**Task prompt:** Give back the entries in full, exactly as they are written.
════
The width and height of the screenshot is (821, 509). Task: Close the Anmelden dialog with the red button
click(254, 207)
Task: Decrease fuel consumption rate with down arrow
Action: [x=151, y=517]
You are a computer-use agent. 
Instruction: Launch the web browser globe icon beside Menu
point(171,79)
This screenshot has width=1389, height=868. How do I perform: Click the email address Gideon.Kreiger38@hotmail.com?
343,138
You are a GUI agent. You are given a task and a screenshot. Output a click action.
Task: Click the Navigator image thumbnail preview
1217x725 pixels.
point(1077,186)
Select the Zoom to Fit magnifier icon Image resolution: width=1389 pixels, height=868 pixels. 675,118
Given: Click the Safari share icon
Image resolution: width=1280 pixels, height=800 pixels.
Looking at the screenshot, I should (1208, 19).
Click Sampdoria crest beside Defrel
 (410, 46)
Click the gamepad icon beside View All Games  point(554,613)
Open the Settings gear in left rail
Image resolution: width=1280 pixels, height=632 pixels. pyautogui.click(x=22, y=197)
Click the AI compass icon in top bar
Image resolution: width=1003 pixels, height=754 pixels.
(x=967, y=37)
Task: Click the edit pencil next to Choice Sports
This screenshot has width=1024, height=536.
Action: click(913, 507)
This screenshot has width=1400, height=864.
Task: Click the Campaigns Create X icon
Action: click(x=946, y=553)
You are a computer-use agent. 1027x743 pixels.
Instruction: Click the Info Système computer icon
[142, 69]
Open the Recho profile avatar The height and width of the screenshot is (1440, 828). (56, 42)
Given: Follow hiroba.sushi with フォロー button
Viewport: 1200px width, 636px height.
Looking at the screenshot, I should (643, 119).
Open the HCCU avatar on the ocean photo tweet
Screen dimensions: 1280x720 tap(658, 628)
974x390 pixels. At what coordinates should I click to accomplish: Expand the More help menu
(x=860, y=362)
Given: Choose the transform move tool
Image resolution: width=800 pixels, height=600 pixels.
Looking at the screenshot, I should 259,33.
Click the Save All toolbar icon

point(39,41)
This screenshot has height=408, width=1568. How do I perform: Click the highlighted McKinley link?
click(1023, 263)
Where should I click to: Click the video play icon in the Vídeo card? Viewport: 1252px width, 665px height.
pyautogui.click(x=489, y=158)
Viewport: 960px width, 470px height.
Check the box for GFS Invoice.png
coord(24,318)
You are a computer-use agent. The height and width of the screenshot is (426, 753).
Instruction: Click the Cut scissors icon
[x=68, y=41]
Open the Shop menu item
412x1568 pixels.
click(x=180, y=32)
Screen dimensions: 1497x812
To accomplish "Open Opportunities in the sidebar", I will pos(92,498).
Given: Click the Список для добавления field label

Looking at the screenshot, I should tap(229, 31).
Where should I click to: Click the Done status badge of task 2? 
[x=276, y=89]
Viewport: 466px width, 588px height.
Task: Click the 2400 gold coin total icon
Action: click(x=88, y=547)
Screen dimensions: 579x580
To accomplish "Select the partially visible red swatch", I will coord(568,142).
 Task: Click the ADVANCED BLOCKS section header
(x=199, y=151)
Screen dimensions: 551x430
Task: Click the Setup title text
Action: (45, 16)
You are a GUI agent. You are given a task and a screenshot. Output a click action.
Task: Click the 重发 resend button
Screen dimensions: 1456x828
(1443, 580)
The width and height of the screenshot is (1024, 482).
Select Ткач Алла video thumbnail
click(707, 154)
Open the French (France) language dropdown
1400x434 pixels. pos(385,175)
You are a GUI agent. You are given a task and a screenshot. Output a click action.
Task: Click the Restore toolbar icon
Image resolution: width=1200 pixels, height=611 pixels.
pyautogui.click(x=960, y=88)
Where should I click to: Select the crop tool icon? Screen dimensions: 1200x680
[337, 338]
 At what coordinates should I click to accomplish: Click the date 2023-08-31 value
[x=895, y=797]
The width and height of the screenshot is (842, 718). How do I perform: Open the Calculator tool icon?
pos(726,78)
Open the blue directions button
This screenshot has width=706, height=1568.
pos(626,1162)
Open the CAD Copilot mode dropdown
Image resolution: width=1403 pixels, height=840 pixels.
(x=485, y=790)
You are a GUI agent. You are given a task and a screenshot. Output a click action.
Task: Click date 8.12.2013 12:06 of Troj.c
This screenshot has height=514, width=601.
════
**Response:**
The width and height of the screenshot is (821, 509). Task: Close the Anmelden dialog with the red button
click(254, 207)
Task: Decrease fuel consumption rate with down arrow
Action: [x=151, y=517]
You are a computer-use agent. 
Instruction: Launch the web browser globe icon beside Menu
point(171,79)
This screenshot has width=1389, height=868. How do I perform: Click the email address Gideon.Kreiger38@hotmail.com?
343,138
You are a GUI agent. You are given a task and a screenshot. Output a click action.
Task: Click the Navigator image thumbnail preview
1217x725 pixels.
point(1077,186)
Select the Zoom to Fit magnifier icon Image resolution: width=1389 pixels, height=868 pixels. 675,118
Given: Click the Safari share icon
Image resolution: width=1280 pixels, height=800 pixels.
Looking at the screenshot, I should (1208, 19).
Click Sampdoria crest beside Defrel
 (410, 46)
Click the gamepad icon beside View All Games  point(554,613)
Open the Settings gear in left rail
Image resolution: width=1280 pixels, height=632 pixels. pyautogui.click(x=22, y=197)
Click the AI compass icon in top bar
Image resolution: width=1003 pixels, height=754 pixels.
(x=967, y=37)
Task: Click the edit pencil next to Choice Sports
This screenshot has width=1024, height=536.
Action: click(913, 507)
This screenshot has width=1400, height=864.
Task: Click the Campaigns Create X icon
Action: click(x=946, y=553)
You are a computer-use agent. 1027x743 pixels.
Instruction: Click the Info Système computer icon
[142, 69]
Open the Recho profile avatar The height and width of the screenshot is (1440, 828). (56, 42)
Given: Follow hiroba.sushi with フォロー button
Viewport: 1200px width, 636px height.
Looking at the screenshot, I should (643, 119).
Open the HCCU avatar on the ocean photo tweet
Screen dimensions: 1280x720 tap(658, 628)
974x390 pixels. At what coordinates should I click to accomplish: Expand the More help menu
(x=860, y=362)
Given: Choose the transform move tool
Image resolution: width=800 pixels, height=600 pixels.
Looking at the screenshot, I should 259,33.
Click the Save All toolbar icon

point(39,41)
This screenshot has height=408, width=1568. How do I perform: Click the highlighted McKinley link?
click(1023, 263)
Where should I click to: Click the video play icon in the Vídeo card? Viewport: 1252px width, 665px height.
pyautogui.click(x=489, y=158)
Viewport: 960px width, 470px height.
Check the box for GFS Invoice.png
coord(24,318)
You are a computer-use agent. The height and width of the screenshot is (426, 753).
Instruction: Click the Cut scissors icon
[x=68, y=41]
Open the Shop menu item
412x1568 pixels.
click(x=180, y=32)
Screen dimensions: 1497x812
To accomplish "Open Opportunities in the sidebar", I will pos(92,498).
Given: Click the Список для добавления field label

Looking at the screenshot, I should tap(229, 31).
Where should I click to: Click the Done status badge of task 2? 
[x=276, y=89]
Viewport: 466px width, 588px height.
Task: Click the 2400 gold coin total icon
Action: click(x=88, y=547)
Screen dimensions: 579x580
To accomplish "Select the partially visible red swatch", I will coord(568,142).
 Task: Click the ADVANCED BLOCKS section header
(x=199, y=151)
Screen dimensions: 551x430
Task: Click the Setup title text
Action: (45, 16)
You are a GUI agent. You are given a task and a screenshot. Output a click action.
Task: Click the 重发 resend button
Screen dimensions: 1456x828
(1443, 580)
The width and height of the screenshot is (1024, 482).
Select Ткач Алла video thumbnail
click(707, 154)
Open the French (France) language dropdown
1400x434 pixels. pos(385,175)
You are a GUI agent. You are given a task and a screenshot. Output a click action.
Task: Click the Restore toolbar icon
Image resolution: width=1200 pixels, height=611 pixels.
pyautogui.click(x=960, y=88)
Where should I click to: Select the crop tool icon? Screen dimensions: 1200x680
[337, 338]
 At what coordinates should I click to accomplish: Click the date 2023-08-31 value
[x=895, y=797]
The width and height of the screenshot is (842, 718). How do I perform: Open the Calculator tool icon?
pos(726,78)
Open the blue directions button
This screenshot has width=706, height=1568.
pos(626,1162)
Open the CAD Copilot mode dropdown
Image resolution: width=1403 pixels, height=840 pixels.
(x=485, y=790)
You are a GUI agent. You are given a task and a screenshot. Output a click action.
Task: Click date 8.12.2013 12:06 of Troj.c
This screenshot has height=514, width=601.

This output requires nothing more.